> _Testo da leggere_
++++++++
Vita per non morire, morte per continuare a vivere
Jurij Ferrini chiude il cartellone del Teatro Gobetti con la sua ultima regia, Il Panico, di Rafael Spregelburd, in scena fino al 9 giugno.
Il testo
Attore, regista e drammaturgo contemporaneo, Rafael Spregelburd scrive L’Eptalogia di Hieronymus Bosch tra il 2000 e il 2009. Si tratta di una raccolta di sette opere distinte, incentrate sull’idea dei sette peccati capitali. L’omaggio va al dipinto del pittore fiammingo, ma l’operazione di Spregelburd consiste nel sostituire ogni vizio capitale medievale con uno nuovo appartenente alla postmodernità: la lussuria diventa l’inappetenza, l’invidia la stravaganza, la superbia la modestia, l’avarizia la stupidità, l’accidia il panico, la gola la paranoia e l’ira la cocciutaggine. Quindi, come Hieronymus Bosch dipinge la dissoluzione della morale medievale, così Spregelburd rappresenta la dissoluzione della morale moderna.
Spregelburd sostiene che abbiamo perso il dizionario della modernità e questa perdita è una risposta politica al nostro caos: l’ordine non ci appartiene più e viviamo con un’angoscia, che chiamiamo “panico”, perché le regole non sono più chiare. Allora in quegli ordini, che lui definisce “aperti”, cioè incerti e sconosciuti, come quello della postmodernità o il periodo in cui dipinge Bosch, durante il quale si gettavano le basi dell’Umanesimo, gli artisti non hanno un messaggio da condividere, una verità, “possono solo contagiare al pubblico una serie di sintomi” della loro idea di verità.
++++++++
> _Cosa si chiede_
A - Ricopia dall'articolo su Il Panico il passo che va da "Vita per non" fino a "al 9 giugno." incluso.
B - Scrivi il seguito dell'articolo su Il Panico di Spregelburd, partendo dopo la sua ultima frase.
I dati riportati qui provengono da un'altra fonte.

> _Dati forniti_
++++++++
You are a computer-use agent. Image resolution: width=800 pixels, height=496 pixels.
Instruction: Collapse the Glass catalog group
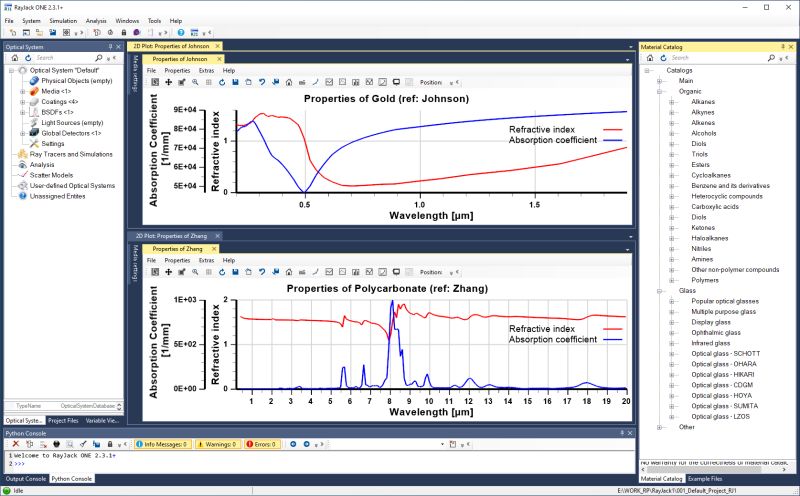(x=659, y=290)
++++++++
> _Risposte alle consegne_
A -
Vita per non morire, morte per continuare a vivere
Jurij Ferrini chiude il cartellone del Teatro Gobetti con la sua ultima regia, Il Panico, di Rafael Spregelburd, in scena fino al 9 giugno.

B -
Il contesto in cui si colloca l’Eptalogia è la crisi economica argentina. L’Argentina ha vissuto diverse crisi economiche negli ultimi decenni, caratterizzate da altissimi picchi d’inflazione, con conseguente eccessivo debito pubblico e recessione del Paese. Dopo il default del 2001-2002, il paese ha visto una ripresa grazie all’aumento dei prezzi delle materie prime, ma ha poi sofferto di nuove crisi a causa di politiche economiche instabili. Quindi, quando il pubblico vede per la prima volta Il Panico, nel 2003, ride perché, come dice Spregelburd, “prigioniero” della messa in scena. Il pubblico argentino si rivede in qualche modo in quella famiglia e ride per un’estrema espressione di umorismo, che è riso per un fatto tragico e poi riflessione.
Accostato all’accidia, alla noia, lo spleen, nel panico in realtà troviamo degli altissimi picchi di vita, di esplosione, di climax. In un’intervista che Oliviero Ponte di Pino fece a Luca Ronconi, il primo che portò Il Panico in Italia, il regista disse a proposito del testo:
“In realtà parla della vita! Ma dal momento che poi si muore, nel testo c’è anche la morte. Dietro al fatto che nel Panico convivano vita e morte, non c’è niente di filosofico: la vita e la morte sono solo due territori simultanei. È un chiasmo, più che una bilancia, o un’alternanza tra i due poli, perché vita e morte sono presenti nelle due storie che vengono rappresentate: la prima riguarda l’eredità della famiglia e già il fatto che si tratti di un’eredità, significa che continua un rapporto tra chi è morto e chi resta.”
Quindi, la vita ha bisogno della morte per la sua stessa sopravvivenza e la morte ha bisogno della vita per rifiutare la sua stessa natura. Difatti, Emilio, non accetta di essere morto, perché sarebbe, e poi lo diventa, troppo doloroso per lui.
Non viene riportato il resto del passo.